(Beginning of DATA FOR PROCESSING)
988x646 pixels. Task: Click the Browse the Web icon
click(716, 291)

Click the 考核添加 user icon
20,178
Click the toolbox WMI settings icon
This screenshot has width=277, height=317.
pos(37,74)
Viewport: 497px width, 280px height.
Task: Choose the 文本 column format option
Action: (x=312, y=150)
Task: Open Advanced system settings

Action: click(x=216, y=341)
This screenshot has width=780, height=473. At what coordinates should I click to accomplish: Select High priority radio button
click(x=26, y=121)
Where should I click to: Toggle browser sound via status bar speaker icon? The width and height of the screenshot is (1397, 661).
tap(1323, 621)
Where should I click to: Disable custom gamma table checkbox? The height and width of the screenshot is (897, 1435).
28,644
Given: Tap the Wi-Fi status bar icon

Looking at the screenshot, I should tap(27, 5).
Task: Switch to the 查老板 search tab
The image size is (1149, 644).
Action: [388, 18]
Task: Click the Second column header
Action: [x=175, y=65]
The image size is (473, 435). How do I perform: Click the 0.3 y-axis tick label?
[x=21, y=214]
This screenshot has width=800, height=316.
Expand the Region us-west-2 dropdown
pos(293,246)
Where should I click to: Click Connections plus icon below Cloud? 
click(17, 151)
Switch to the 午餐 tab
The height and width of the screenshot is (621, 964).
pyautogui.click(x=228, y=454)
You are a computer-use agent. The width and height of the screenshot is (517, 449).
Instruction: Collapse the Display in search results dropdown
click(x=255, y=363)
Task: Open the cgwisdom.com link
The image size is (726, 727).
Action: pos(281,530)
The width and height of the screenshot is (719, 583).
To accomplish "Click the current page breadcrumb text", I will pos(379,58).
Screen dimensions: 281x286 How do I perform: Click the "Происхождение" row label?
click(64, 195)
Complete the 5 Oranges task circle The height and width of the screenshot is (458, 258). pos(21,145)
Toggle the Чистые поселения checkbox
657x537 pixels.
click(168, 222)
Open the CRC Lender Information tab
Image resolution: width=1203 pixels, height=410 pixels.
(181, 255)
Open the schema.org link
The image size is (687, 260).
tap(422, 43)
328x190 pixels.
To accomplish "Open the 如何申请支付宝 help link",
(End of DATA FOR PROCESSING)
_TASK REQUIREMENTS_. Your answer must be an exact copy of all the entries.

_ANSWER SECTION_.
988x646 pixels. Task: Click the Browse the Web icon
click(716, 291)

Click the 考核添加 user icon
20,178
Click the toolbox WMI settings icon
This screenshot has width=277, height=317.
pos(37,74)
Viewport: 497px width, 280px height.
Task: Choose the 文本 column format option
Action: (x=312, y=150)
Task: Open Advanced system settings

Action: click(x=216, y=341)
This screenshot has width=780, height=473. At what coordinates should I click to accomplish: Select High priority radio button
click(x=26, y=121)
Where should I click to: Toggle browser sound via status bar speaker icon? The width and height of the screenshot is (1397, 661).
tap(1323, 621)
Where should I click to: Disable custom gamma table checkbox? The height and width of the screenshot is (897, 1435).
28,644
Given: Tap the Wi-Fi status bar icon

Looking at the screenshot, I should tap(27, 5).
Task: Switch to the 查老板 search tab
The image size is (1149, 644).
Action: [388, 18]
Task: Click the Second column header
Action: [x=175, y=65]
The image size is (473, 435). How do I perform: Click the 0.3 y-axis tick label?
[x=21, y=214]
This screenshot has width=800, height=316.
Expand the Region us-west-2 dropdown
pos(293,246)
Where should I click to: Click Connections plus icon below Cloud? 
click(17, 151)
Switch to the 午餐 tab
The height and width of the screenshot is (621, 964).
pyautogui.click(x=228, y=454)
You are a computer-use agent. The width and height of the screenshot is (517, 449).
Instruction: Collapse the Display in search results dropdown
click(x=255, y=363)
Task: Open the cgwisdom.com link
The image size is (726, 727).
Action: pos(281,530)
The width and height of the screenshot is (719, 583).
To accomplish "Click the current page breadcrumb text", I will pos(379,58).
Screen dimensions: 281x286 How do I perform: Click the "Происхождение" row label?
click(64, 195)
Complete the 5 Oranges task circle The height and width of the screenshot is (458, 258). pos(21,145)
Toggle the Чистые поселения checkbox
657x537 pixels.
click(168, 222)
Open the CRC Lender Information tab
Image resolution: width=1203 pixels, height=410 pixels.
(181, 255)
Open the schema.org link
The image size is (687, 260).
tap(422, 43)
328x190 pixels.
To accomplish "Open the 如何申请支付宝 help link",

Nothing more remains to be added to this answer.